Task – Give all the data again exactly.

(Records drawn from a dataset)
+++
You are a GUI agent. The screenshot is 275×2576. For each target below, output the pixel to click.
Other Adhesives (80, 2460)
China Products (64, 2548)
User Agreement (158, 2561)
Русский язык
+++
Answer section –
You are a GUI agent. The screenshot is 275×2576. For each target below, output the pixel to click.
Other Adhesives (80, 2460)
China Products (64, 2548)
User Agreement (158, 2561)
Русский язык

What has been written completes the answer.